Le 29 septembre dernier, en première instance, le tribunal de commerce d’Épinal avait rejeté l’offre de reprise formulée par les salariés rassemblés en une Société coopérative et participative (Scop). Fin janvier, c’est la chambre commerciale de la cour d’appel de Nancy qui a refroidi les derniers espoirs en jugeant la demande « irrecevable », car la Scop qui portait le projet n’étant pas immatriculée au moment où UPM a formulé son offre de reprise, il n’est pas possible de contraindre l’entreprise à céder son usine aux ex-salariés.

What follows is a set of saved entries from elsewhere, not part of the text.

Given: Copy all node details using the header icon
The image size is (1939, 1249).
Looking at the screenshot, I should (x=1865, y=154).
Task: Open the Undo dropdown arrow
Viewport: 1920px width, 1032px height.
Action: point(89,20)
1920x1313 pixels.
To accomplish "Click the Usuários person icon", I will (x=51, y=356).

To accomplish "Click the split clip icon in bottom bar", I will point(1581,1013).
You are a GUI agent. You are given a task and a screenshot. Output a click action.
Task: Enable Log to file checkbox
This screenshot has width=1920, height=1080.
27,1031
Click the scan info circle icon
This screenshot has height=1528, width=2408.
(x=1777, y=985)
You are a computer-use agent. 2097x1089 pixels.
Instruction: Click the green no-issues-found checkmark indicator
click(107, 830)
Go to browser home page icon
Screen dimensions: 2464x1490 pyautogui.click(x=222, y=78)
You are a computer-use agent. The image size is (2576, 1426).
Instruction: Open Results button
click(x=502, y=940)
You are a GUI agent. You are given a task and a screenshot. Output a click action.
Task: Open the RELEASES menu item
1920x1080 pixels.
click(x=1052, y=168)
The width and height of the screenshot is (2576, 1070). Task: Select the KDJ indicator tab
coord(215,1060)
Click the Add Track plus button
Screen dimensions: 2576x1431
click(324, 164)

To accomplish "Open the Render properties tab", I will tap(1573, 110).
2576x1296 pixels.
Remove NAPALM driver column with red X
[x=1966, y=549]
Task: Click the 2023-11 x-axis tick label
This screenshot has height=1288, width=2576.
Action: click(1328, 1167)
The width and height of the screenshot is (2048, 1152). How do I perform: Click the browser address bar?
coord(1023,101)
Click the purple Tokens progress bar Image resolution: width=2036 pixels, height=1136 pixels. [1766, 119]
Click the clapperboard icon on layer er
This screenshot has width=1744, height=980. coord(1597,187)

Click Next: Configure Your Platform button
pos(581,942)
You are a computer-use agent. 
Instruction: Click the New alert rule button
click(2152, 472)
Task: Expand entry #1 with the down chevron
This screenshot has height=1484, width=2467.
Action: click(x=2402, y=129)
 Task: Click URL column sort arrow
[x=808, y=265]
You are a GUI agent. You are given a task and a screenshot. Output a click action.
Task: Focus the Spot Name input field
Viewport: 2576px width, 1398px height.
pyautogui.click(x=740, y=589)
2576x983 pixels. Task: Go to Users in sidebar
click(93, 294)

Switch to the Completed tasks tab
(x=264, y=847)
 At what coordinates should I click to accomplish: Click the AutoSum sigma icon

Début 2014, quand UPM décide de fermer son usine de Docelles pour réduire sa production en Europe, les salariés mettent moins d’un mois à boucler une offre, avec le soutien des pouvoirs publics, de l’Union régionale des Scop, de la Banque publique d’investissement (BPI), et de plusieurs banques. L’offre prévoyait notamment l’embauche de 160 salariés et 3M€ pour UPM. Mais le géant finlandais du papier réclamait entre 10 et 12M€ pour céder les actifs de l’usine. Le conseil de la Scop, Me Ralph Blindauer, a indiqué ne pas vouloir se pourvoir en cassation.
Née en 1478, la papeterie de Docelles était une des plus vieilles usines de France encore en activité. L’usine vosgienne a été acquise par le groupe finlandais Kymmene en 1978, puis fusionnée au sein du groupe UPM.